SMARTbox-based solutions operate:
- Via cellular communication
- Independently of local networks
- Centrally configurable and analyzable
- Consistently across hundreds or thousands of locations
For distributed infrastructures, security is less about maximum control and more about consistent simplicity and robustness. Fewer dependencies, fewer interfaces, fewer points of failure.
In international security discussions, this aligns with the concept of resilience of distributed systems – a core element of modern security thinking.
4. IT Independence: Reducing Attack Surface, Increasing Robustness
Technological dependency is a central concern of MSC 2026. Beyond geopolitical supply chains, it also refers to systemic vulnerabilities created by complexity.
Local IT infrastructures:
- Expand attack surfaces
- Require continuous maintenance and skilled personnel
- Often fail or become inaccessible in crisis scenarios
PSsystec deliberately avoids this dependency. Solutions from the SMARTbox portfolio are designed to operate without local IT infrastructure. Data transmission is handled via secure cellular networks, with data captured directly at the source.

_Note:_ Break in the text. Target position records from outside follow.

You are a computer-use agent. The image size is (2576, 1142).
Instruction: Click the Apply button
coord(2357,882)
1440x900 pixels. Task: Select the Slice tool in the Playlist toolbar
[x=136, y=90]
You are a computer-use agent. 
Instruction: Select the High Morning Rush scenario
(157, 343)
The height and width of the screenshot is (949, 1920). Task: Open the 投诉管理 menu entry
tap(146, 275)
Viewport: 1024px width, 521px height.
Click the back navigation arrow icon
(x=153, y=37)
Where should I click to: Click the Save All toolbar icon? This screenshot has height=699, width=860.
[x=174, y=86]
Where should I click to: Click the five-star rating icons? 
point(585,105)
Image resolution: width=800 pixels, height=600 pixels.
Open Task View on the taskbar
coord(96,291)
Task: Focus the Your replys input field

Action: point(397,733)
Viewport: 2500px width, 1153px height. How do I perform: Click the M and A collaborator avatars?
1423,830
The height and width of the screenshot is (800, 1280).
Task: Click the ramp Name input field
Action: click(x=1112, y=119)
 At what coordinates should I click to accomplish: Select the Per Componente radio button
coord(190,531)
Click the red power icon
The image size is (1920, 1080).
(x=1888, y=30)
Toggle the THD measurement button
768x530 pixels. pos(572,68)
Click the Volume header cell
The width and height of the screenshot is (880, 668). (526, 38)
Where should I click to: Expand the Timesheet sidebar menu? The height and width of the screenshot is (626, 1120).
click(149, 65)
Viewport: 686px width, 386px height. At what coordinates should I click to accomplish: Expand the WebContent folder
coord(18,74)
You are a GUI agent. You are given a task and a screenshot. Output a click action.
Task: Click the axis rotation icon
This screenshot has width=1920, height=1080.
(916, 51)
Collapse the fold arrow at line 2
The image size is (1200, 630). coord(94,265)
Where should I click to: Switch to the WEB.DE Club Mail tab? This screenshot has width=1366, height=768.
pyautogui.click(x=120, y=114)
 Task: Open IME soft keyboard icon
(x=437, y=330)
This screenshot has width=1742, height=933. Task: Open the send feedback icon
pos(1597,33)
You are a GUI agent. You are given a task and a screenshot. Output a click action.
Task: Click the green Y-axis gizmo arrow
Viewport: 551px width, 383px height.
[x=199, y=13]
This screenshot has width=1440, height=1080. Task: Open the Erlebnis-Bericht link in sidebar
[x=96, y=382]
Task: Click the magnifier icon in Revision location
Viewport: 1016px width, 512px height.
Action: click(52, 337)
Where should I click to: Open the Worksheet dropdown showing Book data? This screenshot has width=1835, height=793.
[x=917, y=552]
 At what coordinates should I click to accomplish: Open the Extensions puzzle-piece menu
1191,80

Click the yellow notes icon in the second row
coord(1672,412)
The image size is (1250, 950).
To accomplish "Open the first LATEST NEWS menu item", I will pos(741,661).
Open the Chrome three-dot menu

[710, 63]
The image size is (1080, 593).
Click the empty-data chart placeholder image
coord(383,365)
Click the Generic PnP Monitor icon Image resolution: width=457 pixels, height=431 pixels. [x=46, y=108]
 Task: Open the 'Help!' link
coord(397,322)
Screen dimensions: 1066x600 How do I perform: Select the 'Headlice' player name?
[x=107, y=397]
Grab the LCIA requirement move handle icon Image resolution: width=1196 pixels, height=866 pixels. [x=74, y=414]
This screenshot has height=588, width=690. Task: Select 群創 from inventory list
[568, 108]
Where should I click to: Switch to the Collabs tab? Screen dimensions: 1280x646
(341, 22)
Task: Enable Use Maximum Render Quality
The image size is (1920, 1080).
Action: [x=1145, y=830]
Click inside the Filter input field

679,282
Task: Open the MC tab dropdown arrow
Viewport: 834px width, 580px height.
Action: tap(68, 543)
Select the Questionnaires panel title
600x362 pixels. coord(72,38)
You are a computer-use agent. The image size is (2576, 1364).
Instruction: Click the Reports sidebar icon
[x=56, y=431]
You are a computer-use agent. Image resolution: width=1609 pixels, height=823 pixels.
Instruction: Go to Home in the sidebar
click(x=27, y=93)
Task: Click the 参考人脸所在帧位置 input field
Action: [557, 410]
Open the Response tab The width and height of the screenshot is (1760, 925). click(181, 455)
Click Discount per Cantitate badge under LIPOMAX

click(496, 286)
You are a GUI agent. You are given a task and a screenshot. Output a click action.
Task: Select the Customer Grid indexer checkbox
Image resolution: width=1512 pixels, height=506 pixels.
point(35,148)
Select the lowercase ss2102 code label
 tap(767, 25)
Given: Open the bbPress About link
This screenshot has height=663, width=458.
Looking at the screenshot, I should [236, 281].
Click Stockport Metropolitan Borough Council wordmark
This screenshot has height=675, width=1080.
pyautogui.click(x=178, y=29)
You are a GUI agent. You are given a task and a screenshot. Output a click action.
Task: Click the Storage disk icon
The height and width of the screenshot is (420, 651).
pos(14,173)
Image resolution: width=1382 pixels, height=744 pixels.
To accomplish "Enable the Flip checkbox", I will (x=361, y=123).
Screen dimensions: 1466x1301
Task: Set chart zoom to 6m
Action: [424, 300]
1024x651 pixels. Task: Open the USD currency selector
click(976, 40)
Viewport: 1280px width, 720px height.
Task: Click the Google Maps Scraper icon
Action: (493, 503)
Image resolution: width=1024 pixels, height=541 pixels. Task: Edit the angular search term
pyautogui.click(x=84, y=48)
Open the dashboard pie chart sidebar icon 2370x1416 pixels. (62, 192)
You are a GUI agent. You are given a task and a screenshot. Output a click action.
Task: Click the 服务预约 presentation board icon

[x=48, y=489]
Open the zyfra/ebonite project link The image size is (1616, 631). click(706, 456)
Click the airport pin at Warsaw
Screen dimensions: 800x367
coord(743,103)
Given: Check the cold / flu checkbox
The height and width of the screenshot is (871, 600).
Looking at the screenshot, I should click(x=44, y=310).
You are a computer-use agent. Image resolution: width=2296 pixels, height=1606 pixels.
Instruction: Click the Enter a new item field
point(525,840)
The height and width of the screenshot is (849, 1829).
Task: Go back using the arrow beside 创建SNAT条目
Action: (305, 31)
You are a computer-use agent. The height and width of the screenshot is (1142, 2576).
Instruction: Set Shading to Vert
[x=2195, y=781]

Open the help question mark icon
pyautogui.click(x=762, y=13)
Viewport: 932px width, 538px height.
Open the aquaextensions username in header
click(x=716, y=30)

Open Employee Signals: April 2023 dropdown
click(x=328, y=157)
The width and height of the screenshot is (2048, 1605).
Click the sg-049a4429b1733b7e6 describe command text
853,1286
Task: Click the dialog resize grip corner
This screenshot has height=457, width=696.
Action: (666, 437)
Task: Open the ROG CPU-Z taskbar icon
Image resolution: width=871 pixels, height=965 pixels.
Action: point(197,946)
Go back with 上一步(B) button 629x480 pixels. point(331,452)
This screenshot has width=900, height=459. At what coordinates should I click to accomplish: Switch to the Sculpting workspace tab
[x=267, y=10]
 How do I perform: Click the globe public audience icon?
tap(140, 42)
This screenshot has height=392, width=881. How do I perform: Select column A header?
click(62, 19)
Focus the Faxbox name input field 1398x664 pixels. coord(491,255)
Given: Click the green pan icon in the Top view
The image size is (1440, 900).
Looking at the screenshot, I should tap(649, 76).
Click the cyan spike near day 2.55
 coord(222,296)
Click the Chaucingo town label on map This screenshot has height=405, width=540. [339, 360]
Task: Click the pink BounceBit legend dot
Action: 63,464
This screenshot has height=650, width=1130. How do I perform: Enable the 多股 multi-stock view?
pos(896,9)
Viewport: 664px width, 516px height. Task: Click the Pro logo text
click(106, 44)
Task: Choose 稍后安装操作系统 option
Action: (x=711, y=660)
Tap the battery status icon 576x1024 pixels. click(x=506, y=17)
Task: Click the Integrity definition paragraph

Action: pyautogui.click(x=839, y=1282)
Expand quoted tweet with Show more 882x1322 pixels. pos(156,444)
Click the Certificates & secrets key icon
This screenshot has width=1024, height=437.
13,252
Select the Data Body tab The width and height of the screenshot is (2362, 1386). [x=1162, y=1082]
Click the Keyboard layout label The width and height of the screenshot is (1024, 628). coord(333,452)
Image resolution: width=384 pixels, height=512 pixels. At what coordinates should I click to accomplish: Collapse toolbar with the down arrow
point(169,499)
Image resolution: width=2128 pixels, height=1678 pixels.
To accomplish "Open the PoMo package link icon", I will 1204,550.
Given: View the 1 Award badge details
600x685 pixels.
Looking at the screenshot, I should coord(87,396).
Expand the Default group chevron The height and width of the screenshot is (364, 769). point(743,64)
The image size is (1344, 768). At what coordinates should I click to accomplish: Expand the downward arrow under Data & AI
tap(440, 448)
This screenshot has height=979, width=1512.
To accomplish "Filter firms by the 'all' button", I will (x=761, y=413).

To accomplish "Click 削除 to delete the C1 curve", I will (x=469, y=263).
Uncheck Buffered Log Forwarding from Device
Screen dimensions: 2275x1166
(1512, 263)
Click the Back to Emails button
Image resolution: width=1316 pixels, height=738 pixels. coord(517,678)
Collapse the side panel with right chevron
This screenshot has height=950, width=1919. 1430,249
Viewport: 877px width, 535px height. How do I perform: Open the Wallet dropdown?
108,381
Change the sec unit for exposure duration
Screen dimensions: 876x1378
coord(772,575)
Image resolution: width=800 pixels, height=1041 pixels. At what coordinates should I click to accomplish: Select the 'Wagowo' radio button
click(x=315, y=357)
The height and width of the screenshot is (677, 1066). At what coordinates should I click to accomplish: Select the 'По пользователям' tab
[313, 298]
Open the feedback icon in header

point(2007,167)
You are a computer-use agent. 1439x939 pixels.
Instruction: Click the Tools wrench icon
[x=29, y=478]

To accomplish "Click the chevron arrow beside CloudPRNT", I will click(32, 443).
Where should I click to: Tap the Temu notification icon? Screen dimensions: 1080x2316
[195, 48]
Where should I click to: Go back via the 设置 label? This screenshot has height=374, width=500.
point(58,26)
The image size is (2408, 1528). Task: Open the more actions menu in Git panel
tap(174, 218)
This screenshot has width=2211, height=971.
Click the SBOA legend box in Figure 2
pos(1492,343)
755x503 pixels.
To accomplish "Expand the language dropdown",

The result is not "more technology" but less systemic burden:
- Clear separation between office IT and operational systems
- Reduced complexity
- Higher availability in exceptional situations
In security terms: robustness through simplification.
5. Monitoring and Alarm Management: From Reaction to Preparedness
Crises rarely occur without warning. They develop through deviations, threshold breaches and emerging patterns.
A key element of modern security strategies is therefore early detection.
With solutions such as SMARTsensor and complementary monitoring and alarm packages, PSsystec enables:
- Continuous observation of critical parameters
- Automated alerts when thresholds are exceeded
- Cross-site situational awareness
- Prioritized and structured response processes
This is not military security and not cyber defense but it is operational security in everyday reality. It determines whether organizations remain capable of acting under pressure or lose control when systems become unstable.
Within the MSC framework, this marks the shift from response to preparedness.
Conclusion: Security as the Ability to Remain Operational
The Munich Security Conference 2026 makes one thing clear: security can no longer be addressed in isolated domains. It emerges at the intersection of politics, economics, technology and the day-to-day operation of real infrastructure.
PSsystec does not position itself as a traditional security provider but as an enabler of resilience through data.
Not through loud claims.
Not through geopolitical judgments.
But through systems that function where security is ultimately decided: in the field, at the asset, in daily operations.
Analog world. Digital data.
And with that, a foundation for security in the 21st century.